[START READING PASSAGE]

Statistics Definitions > Statistical Power

In order to follow this article, you may want to read these articles first:

What is a Hypothesis Test?

What are Type I and Type II Errors?

The statistical power of a study (sometimes called sensitivity) is how likely the study is to distinguish an actual effect from one of chance. It’s the likelihood that the test is correctly rejecting the null hypothesis (i.e. “proving” your hypothesis). For example, a study that has an 80% power means that the study has an 80% chance of the test having significant results.

- A high statistical power means that the test results are likely valid. However, as the power increases, so does the possibility of a Type II error.
- A low statistical power means that the test results are questionable.

Statistical power helps you to determine if your sample size is large enough.

It is possible to perform a hypothesis test without calculating the statistical power. If your sample size is too small, your results may be inconclusive when they may have been conclusive if you had a large enough sample.

## Statistical Power and Beta

.Beta( β) is the probability that you won’t reject the null hypothesis when it is false. The statistical power is the complement of this probability: 1- β

## How to Calculate Statistical Power

Statistical Power is quite complex to calculate by hand. This article on MoreSteam explains it well.

Software is normally used to calculate the power.

## Power Analysis

Power analysis is a method for finding statistical power: the probability of finding an effect, assuming that the effect is actually there. To put it another way, power is the probability of rejecting a null hypothesis when it’s false. Note that power is different from a Type II error, which happens when you fail to reject a false null hypothesis. So you *could* say that power is your probability of not making a type II error.

[END READING PASSAGE]

**GIVEN PROBLEM**.
Transcribe the part of the statistical power text starting at "Software is normally" and ending at "making a type II error.".

[START ITEMS]

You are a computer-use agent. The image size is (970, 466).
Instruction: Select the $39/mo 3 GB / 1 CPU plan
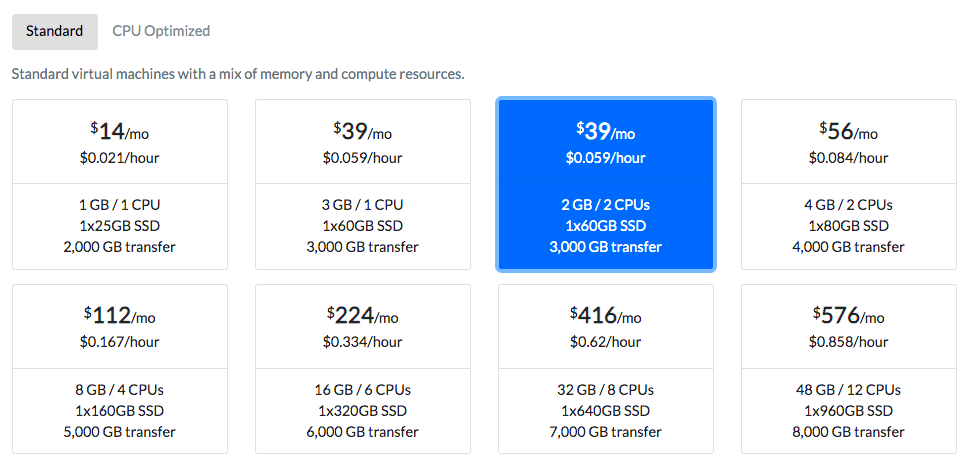363,184
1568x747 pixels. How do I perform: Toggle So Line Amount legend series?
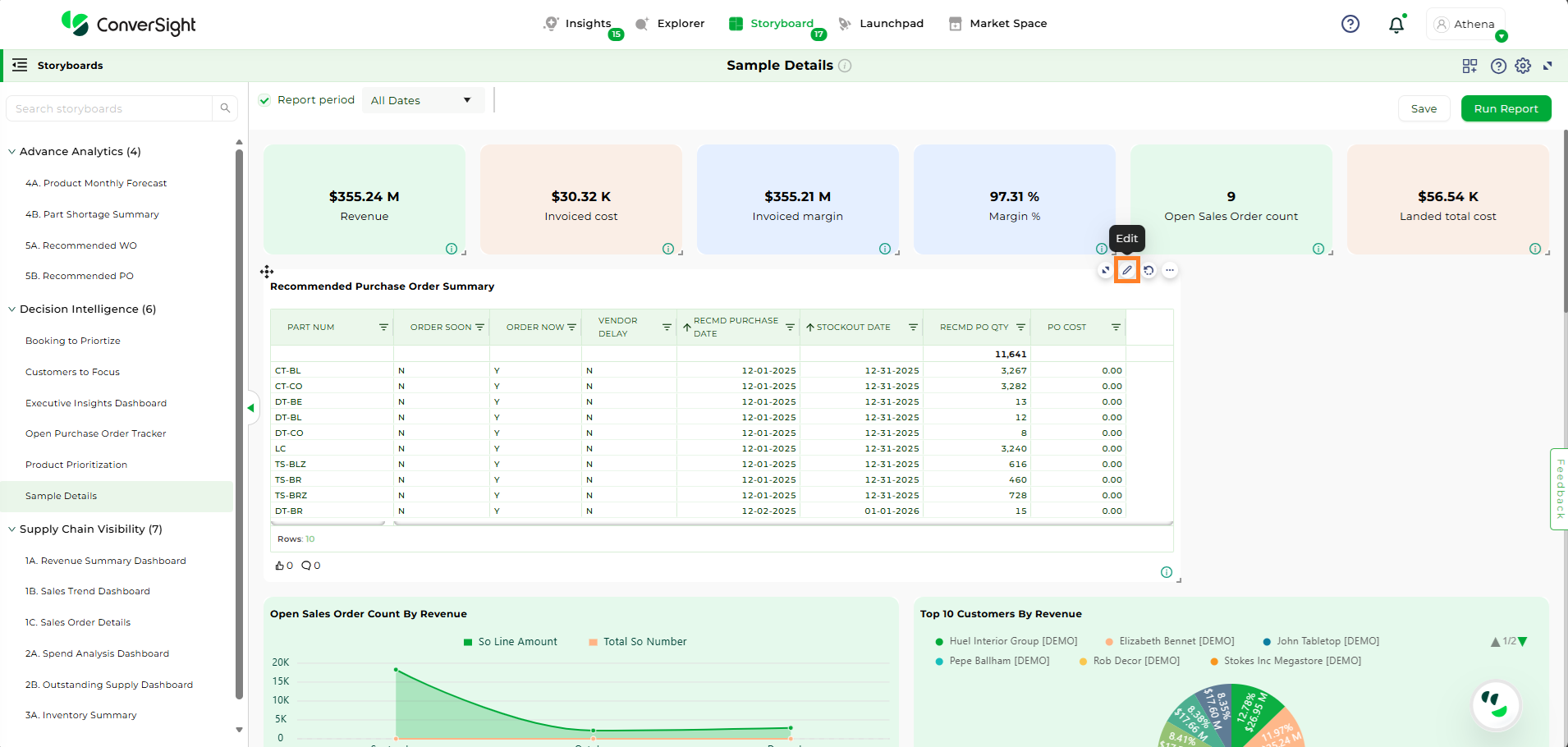pyautogui.click(x=510, y=642)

[END ITEMS]

**EXERCISE ANSWER**.
Software is normally used to calculate the power.

## Power Analysis

Power analysis is a method for finding statistical power: the probability of finding an effect, assuming that the effect is actually there. To put it another way, power is the probability of rejecting a null hypothesis when it’s false. Note that power is different from a Type II error, which happens when you fail to reject a false null hypothesis. So you *could* say that power is your probability of not making a type II error.